"Prima facie, it looks as though the parapsychologist is here studying a phenomenon in which a human subject, normally in some sense 'in' his body, appears in some paranormal fashion to get 'out.' There is no reason to dispute the correctness of this view at a certain level of observation. In my opinion, however, when we look more closely, we arrive at a very different picture of what is happening. At least one advantage of this revised picture is that it renders the phenomenon of OBE simpler and consequently more intelligible. The difference is this: the subject, instead of paranormally getting 'out' of the body, is already, in substance, 'out.' If so, it is not a matter of being in or out, or of two mutually exclusive and discrete states, but rather, of varying degrees of being 'out,' where at one end of the continuum we observe the dramatic phenomenon parapsychologists call the OBE; at the opposite end we observe something quite different, the subject wholly enmeshed and entangled in his bodily existence to such a degree that he experiences himself as identified with the events and vicissitudes of his bodily organism."
"...the subject always was out-of-the-body and ... the paranormal OBE represents one type of empirically dramatic and self-certifying instance of becoming fully conscious of the fact."
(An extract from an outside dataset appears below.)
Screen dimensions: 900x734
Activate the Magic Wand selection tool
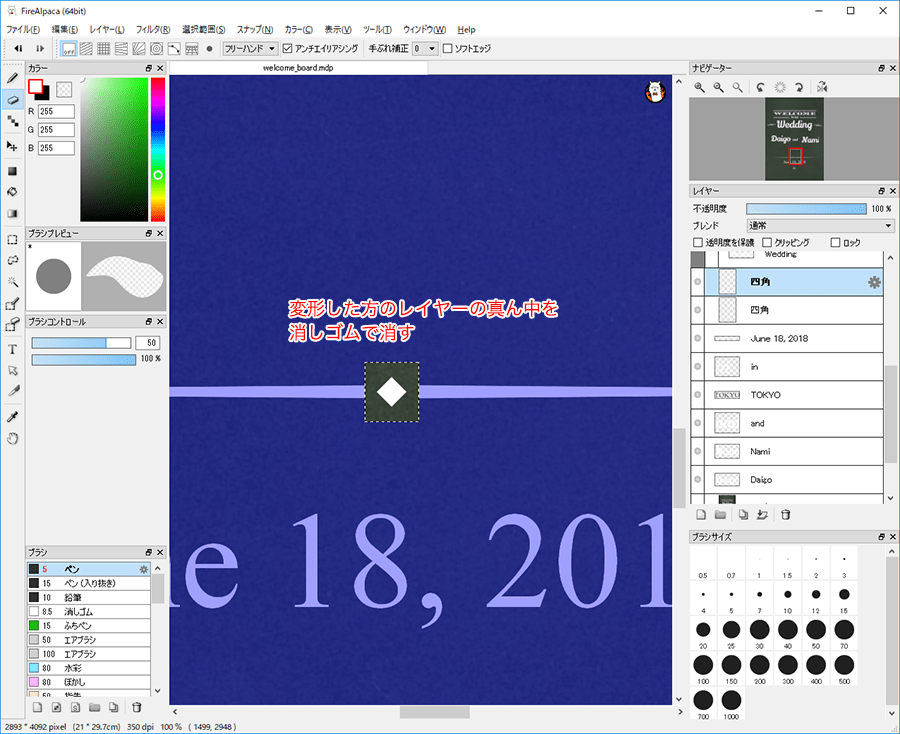[x=12, y=282]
"The model I am proposing goes far beyond epiphenomenalism. It would be closer to hypophenomenalism. Ducasse (1961) introduced this term, though not the conception it is intended to express. 'Thus, the soul is not in the body, but the body is in, and dependent upon, the soul, which both precedes and survives it, and whose force gives form and organization to the matter of which the body is composed' (p. 81). So, instead of thinking of consciousness as in some sense located 'in' the body and sometimes managing in some paranormal fashion to get 'out,' it may be more in accord with the truth to think of the body as located 'in' the field of consciousness."